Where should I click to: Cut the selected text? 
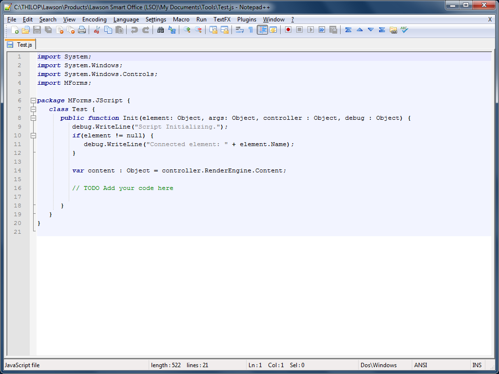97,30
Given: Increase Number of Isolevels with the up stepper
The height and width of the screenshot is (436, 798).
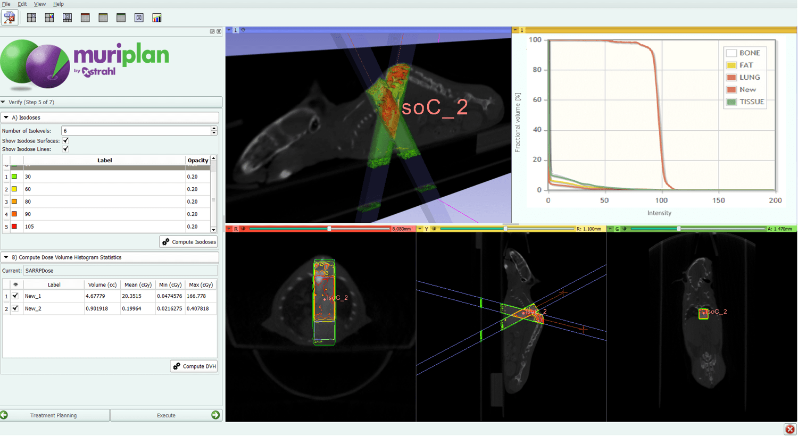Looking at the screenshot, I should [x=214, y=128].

==

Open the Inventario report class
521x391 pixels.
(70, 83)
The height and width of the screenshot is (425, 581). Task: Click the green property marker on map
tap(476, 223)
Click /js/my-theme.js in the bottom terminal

== Work to complete ==
Take the stretch of lines above from the one containing "The height and width of the screenshot is (425, 581)." through the one containing "Click /js/my-theme.js in the bottom terminal" and repeat it exactly, adding no other line.

== Result ==
The height and width of the screenshot is (425, 581). Task: Click the green property marker on map
tap(476, 223)
Click /js/my-theme.js in the bottom terminal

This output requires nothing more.